1987 stamp depicting Stella Blagoeva

Stella Dimitrova Blagoeva (Стела Димитрова Благоева; 1887–1954) was a Bulgarian Communist revolutionary and diplomat, the most prominent woman politician in the early People's Republic of Bulgaria.

==Life==
Stella Blagoeva was the daughter of revolutionary Dimitur Blagoev and novelist Vela Blagoeva. She studied music in Prague and then philology and history at the University of Sofia. She then began teaching in a high school. She joined the Tesniak (Socialist) Party, led by her father. After 1919, she joined the Communist Party of Bulgaria.

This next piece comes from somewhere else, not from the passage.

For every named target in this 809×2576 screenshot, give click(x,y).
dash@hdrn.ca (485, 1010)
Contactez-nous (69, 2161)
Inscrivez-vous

After the failed 1923 insurrection, her parents died and she lost her teaching job. Released from jail in 1926, she travelled to the Soviet Union, rising in the Comintern to become director of the cadre section of the Latin-language countries. On the Comintern's 1943 dissolution, she was appointed to the foreign bureau of the Bulgarian Communist Party, and the presidium of the Slavic anti-fascist Committee. By the end of World War II she was President of the Pan-Slav Committee.

After World War II she returned to Bulgaria, where she became prominent in the Bulgarian Communist Party. From 1946 to 1949 she was vice-president of the Bulgarian Slavic Committee. In 1949 she was appointed Bulgaria's ambassador to the Soviet Union. In 1950 she became a full member of the party's central committee.

Blagoeva died in Moscow on February 16, 1954.

The centenary of Blagoeva's birth was celebrated in a 1987 Bulgarian postage stamp.

==Works==
- Dimitrov: a biography. London: Martin Lawrence, 1934.
- Georgi Dimitrov : a biographical sketch. Translated by Marjorie Pojarlieva; edited by Vessa Zheliazkova. Sofia: Foreign Languages Press, 1961.